With all the pageantry and long queues at Westminster, we still don’t know the real cause of Queen Elizabeth II’s death. It’s easy to say that she was 96 and old age finally got her. We may never be told the answer.
But the day before her illness, the Queen saw both her outgoing Prime Minister, Boris Johnson, and her incoming Prime Minister, Liz Truss. Many photographs were taken and the queen, although elderly, looked quite well. Royal photographer Jane Barlow told news from heaven, that she “got a lot of smiles from her”.
Now I have been told by royal sources (and who doesn’t have a royal source at this point?) that at 9am the next morning the Queen suffered what was officially called ‘a thrombosis’ or a stroke. “She fell unconscious and never woke up,” the source said.

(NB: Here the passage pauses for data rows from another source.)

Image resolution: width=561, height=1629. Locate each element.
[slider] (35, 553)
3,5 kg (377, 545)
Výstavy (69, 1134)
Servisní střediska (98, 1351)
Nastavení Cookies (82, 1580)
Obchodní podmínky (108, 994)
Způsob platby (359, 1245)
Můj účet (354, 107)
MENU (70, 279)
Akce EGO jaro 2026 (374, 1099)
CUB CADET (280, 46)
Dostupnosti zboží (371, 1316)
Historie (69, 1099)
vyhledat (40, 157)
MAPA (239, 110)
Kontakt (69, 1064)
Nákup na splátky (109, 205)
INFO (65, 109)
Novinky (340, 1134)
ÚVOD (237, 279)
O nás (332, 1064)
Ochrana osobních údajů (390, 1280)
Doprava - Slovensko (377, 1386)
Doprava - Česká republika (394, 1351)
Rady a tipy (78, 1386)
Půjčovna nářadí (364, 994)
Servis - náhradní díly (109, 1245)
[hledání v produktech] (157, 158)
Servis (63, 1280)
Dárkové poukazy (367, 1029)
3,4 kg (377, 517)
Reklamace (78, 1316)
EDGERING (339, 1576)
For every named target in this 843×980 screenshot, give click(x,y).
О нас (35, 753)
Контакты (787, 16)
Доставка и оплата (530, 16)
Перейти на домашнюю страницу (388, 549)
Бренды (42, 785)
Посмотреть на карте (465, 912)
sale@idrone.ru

Some think that having had the stroke, she may have hit her head.
A stroke would make sense. First, in November 2021, Elizabeth was hospitalized with a mini-stroke. Second, and more coincidentally, his father, King George VI, despite suffering from lung cancer, also succumbed to thrombosis. The difference, of course, was that he was only 56. Her daughter lived to be 96 and honored her legacy beyond what could have been her wildest imagination.
According to the source, Princess Anne was already at Balmoral Castle and ran alongside her mother. Charles, then a prince, was summoned and arrived immediately. As we have assumed from other reports, the Queen died at 3pm and the announcement was made at 6pm.
If the Queen who some said had cancer, died the same way her father did, so what happened next is all the more poignant. At a church service later at St Genny’s Church, near Crackington Haven, Cornwall, clerk’s staff were shocked when a leaflet from King George’s funeral fell from a King James Bible.
“No one could quite remember when the Bible was last used…but then the flyer fell out the front,” service chief Nick Danks told the BBC.
“It was just one of those wonderful times that had to be.”